Article Revised: March 27, 2019
This is the eighth post in a series taken from a lesson in Pyzdek Institute Lean Six Sigma Black Belt training. Future posts will continue the topic. You can find all of the articles in the series by searching this site for the title.
What skills do the people need?
The Lean Six Sigma cell layout requires that workers be multi-skilled and able to handle any of the tasks in the work cell. This differs from an operations-based layout where, for example, all drill presses are placed together and a person would only need to know how to operate a drill press. In contrast, a work cell might have drill presses, grinding machines, mills, a deburring station, etc. and all workers need to know how to operate all of this equipment competently.
How can we keep track of cross-training?
It’s a good idea to keep track of which operator has which skill in a work cell, as shown in Figure 9.
An additional advantage to the continuous cell layout is that workers don’t waste time standing around waiting for the machine to finish a task. Instead they load one machine, start it, and move to the next operation in the cell while the machine completes its automatic cycle.
How can we arrange the workplace and assign workers so those working in it can easily help one another?

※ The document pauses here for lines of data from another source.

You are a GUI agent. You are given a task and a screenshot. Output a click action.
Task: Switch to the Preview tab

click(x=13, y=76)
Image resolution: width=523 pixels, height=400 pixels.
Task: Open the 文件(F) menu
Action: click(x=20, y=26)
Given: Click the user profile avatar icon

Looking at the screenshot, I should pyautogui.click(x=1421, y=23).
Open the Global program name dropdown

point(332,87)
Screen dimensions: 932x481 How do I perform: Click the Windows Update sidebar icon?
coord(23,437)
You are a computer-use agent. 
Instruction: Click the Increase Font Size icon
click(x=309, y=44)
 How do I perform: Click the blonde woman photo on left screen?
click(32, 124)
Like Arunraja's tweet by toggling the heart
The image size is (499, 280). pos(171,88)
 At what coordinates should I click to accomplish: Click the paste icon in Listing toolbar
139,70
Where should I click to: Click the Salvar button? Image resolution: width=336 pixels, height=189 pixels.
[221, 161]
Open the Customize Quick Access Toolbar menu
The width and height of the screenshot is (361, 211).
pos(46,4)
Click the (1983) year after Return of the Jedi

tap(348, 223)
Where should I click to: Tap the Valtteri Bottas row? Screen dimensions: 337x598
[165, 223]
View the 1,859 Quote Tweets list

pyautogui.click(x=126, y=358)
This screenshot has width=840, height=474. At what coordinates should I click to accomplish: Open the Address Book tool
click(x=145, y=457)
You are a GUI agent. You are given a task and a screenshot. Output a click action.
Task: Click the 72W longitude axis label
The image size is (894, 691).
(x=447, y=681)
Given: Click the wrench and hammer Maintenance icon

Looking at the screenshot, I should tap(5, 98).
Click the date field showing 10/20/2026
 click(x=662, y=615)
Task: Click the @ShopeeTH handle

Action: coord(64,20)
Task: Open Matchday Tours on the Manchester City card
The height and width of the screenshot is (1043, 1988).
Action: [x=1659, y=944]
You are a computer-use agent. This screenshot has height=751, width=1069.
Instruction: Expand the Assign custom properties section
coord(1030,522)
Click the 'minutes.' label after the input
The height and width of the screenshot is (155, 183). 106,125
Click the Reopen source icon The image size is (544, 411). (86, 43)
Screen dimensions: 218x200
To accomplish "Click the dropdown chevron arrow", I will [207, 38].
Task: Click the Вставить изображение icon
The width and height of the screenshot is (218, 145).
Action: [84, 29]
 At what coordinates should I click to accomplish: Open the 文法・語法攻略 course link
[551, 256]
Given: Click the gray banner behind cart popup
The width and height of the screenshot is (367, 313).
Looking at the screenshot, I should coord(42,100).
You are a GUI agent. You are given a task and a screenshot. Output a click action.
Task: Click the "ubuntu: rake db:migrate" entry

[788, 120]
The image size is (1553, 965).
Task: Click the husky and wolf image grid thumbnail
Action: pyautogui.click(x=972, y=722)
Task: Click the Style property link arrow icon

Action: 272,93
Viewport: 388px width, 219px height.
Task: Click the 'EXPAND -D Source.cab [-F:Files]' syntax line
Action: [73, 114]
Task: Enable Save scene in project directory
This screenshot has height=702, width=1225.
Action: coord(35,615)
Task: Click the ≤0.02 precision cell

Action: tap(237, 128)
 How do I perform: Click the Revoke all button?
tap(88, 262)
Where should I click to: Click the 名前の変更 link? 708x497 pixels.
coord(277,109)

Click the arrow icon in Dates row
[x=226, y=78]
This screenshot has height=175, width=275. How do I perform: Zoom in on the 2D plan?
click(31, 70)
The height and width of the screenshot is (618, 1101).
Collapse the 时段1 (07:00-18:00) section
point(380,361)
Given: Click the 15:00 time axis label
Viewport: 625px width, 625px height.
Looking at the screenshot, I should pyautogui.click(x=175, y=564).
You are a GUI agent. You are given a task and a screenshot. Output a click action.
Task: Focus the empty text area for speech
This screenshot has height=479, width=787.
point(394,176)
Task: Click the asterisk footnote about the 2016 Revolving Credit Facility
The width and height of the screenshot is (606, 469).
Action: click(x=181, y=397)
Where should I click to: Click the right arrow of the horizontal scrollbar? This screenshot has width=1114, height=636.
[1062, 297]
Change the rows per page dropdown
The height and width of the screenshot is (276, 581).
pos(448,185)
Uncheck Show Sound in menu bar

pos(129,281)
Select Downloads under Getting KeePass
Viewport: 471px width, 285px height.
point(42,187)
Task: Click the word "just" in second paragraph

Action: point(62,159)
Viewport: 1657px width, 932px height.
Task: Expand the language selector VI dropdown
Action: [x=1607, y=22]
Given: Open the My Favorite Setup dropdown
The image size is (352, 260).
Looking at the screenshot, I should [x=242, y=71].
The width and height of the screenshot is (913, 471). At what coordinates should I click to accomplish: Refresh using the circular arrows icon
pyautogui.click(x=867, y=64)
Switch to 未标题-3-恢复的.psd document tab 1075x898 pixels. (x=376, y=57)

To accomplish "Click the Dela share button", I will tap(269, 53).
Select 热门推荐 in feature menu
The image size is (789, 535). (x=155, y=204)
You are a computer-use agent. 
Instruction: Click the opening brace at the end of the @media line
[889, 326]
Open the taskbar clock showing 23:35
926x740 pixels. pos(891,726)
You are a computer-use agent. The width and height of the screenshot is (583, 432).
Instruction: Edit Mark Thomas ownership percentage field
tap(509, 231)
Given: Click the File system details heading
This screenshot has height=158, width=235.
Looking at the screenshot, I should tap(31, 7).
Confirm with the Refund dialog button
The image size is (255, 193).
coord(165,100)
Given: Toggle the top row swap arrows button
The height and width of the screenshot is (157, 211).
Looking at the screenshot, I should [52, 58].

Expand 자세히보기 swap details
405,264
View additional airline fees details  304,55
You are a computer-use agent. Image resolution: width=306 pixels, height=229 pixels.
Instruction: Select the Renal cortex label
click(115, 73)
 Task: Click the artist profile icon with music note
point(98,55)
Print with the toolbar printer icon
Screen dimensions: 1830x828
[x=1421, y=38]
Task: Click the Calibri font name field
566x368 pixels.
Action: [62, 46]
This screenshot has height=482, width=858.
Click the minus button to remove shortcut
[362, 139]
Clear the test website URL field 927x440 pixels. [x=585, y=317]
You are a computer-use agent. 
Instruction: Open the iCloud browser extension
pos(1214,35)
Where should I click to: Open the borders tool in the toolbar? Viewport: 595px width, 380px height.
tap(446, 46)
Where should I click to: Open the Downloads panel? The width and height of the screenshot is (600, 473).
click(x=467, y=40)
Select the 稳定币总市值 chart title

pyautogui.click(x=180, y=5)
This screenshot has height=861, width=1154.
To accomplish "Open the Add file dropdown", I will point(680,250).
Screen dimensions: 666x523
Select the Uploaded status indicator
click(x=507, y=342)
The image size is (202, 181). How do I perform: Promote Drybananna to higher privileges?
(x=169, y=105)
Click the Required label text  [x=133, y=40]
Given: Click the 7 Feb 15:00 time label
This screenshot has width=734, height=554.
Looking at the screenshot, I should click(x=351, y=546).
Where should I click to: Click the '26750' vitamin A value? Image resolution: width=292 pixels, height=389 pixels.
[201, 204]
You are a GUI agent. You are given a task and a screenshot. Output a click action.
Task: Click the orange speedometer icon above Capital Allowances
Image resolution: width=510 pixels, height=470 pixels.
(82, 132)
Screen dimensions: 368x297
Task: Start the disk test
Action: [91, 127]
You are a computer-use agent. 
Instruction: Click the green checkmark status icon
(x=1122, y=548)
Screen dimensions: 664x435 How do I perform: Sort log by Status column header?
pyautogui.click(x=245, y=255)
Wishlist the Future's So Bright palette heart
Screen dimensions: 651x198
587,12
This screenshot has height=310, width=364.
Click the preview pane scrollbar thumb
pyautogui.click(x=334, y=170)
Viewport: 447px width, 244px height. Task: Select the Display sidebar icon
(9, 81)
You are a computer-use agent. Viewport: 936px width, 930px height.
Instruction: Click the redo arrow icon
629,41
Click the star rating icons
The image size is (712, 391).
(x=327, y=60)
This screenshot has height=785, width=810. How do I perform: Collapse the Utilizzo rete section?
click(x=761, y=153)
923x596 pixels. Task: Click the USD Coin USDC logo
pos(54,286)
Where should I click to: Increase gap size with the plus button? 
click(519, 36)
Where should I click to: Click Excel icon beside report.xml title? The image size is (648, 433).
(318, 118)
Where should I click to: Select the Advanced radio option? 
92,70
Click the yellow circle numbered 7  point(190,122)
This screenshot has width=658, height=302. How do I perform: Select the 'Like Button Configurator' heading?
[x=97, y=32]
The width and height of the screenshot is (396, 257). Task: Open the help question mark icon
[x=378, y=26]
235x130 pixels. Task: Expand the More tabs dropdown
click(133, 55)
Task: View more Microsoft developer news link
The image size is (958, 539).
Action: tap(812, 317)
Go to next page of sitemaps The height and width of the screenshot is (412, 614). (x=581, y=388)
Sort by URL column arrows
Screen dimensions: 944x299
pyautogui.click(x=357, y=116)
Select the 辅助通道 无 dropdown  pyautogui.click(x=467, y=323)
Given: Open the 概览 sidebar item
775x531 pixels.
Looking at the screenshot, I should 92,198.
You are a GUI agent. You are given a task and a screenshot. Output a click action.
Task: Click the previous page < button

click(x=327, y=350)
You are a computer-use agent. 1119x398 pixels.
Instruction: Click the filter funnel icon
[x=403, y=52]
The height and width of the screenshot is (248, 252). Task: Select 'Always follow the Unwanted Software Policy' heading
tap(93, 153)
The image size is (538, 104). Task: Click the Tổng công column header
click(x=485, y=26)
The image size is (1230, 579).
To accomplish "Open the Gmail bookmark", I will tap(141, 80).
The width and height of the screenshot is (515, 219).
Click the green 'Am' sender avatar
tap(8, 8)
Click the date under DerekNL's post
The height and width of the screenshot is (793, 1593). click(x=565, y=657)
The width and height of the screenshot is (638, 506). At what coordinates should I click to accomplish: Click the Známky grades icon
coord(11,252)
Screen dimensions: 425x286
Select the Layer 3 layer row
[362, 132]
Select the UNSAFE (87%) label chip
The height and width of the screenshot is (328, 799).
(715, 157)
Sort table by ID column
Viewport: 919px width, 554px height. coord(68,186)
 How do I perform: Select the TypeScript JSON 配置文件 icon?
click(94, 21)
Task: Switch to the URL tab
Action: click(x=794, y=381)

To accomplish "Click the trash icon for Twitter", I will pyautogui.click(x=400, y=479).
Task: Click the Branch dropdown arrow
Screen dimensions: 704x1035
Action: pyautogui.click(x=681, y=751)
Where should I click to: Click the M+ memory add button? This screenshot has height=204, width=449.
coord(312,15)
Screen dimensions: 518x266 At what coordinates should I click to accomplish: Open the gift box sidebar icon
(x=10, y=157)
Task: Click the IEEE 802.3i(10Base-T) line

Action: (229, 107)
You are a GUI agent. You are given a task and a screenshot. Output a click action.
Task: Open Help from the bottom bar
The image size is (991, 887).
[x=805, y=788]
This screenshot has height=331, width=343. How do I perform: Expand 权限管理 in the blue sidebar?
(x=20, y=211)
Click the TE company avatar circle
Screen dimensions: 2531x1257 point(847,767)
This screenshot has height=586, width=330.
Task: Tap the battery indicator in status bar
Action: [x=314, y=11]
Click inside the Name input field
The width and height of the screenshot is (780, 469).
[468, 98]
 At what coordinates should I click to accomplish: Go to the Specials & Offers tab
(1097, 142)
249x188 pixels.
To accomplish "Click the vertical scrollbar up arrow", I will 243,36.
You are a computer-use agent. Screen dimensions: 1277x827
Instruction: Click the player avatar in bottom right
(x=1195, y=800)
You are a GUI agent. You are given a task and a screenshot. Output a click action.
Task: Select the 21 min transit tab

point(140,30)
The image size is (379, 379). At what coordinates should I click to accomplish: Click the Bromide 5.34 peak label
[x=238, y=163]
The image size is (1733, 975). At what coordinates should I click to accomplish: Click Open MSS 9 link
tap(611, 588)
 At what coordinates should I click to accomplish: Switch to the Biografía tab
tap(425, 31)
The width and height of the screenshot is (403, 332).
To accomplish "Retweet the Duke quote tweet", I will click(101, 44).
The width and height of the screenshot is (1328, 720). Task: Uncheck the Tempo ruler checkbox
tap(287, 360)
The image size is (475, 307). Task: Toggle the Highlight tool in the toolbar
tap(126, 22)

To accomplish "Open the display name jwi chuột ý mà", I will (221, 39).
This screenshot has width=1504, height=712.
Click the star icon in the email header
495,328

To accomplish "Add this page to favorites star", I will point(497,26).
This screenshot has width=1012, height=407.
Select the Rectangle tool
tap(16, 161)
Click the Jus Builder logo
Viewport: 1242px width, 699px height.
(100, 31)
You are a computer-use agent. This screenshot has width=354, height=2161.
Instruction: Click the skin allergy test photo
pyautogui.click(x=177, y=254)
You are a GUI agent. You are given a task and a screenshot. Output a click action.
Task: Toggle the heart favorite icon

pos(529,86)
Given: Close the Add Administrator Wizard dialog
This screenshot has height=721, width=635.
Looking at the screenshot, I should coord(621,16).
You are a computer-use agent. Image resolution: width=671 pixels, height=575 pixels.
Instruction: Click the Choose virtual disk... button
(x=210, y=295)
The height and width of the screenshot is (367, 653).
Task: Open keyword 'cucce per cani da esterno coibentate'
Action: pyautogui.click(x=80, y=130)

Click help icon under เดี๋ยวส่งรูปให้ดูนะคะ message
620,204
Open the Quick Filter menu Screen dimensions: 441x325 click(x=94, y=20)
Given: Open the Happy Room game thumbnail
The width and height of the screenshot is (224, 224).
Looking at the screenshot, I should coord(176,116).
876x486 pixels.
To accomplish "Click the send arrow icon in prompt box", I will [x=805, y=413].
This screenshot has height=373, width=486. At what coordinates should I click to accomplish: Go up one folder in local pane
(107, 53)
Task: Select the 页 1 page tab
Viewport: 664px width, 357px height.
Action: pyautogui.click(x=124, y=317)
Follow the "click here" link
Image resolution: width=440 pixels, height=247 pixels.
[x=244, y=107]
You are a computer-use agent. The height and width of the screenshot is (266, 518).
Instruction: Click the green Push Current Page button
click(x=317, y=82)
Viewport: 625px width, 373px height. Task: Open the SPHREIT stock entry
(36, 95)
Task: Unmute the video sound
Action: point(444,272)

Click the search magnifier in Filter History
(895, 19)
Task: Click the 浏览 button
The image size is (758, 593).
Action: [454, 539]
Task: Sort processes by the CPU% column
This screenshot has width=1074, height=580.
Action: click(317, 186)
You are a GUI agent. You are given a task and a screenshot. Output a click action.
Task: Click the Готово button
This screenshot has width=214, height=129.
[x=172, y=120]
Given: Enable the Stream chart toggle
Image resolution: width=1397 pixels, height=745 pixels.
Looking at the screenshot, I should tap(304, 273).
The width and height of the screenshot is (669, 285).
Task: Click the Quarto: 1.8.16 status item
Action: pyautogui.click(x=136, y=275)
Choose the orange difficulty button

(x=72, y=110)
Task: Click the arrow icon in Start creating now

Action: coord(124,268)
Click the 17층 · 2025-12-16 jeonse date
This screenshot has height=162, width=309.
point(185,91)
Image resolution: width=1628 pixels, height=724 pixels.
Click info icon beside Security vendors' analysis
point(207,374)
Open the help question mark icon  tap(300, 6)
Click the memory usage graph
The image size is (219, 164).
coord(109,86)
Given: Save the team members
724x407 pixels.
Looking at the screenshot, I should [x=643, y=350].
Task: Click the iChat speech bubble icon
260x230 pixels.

Yet another efficiency enhancement is that when more than one person is working in the cell the workers can help each other if one of them falls behind. Quality also improves as workers are able to check on each other’s work and often catch quality problems right away. Work cell layout should deliberately take this into account, making it easy for a more experienced worker to help a fellow worker. Worker assignment should also consider this. Try to assign workers so new or slower people have more experienced and faster workers on either side, or immediately after them in the flow.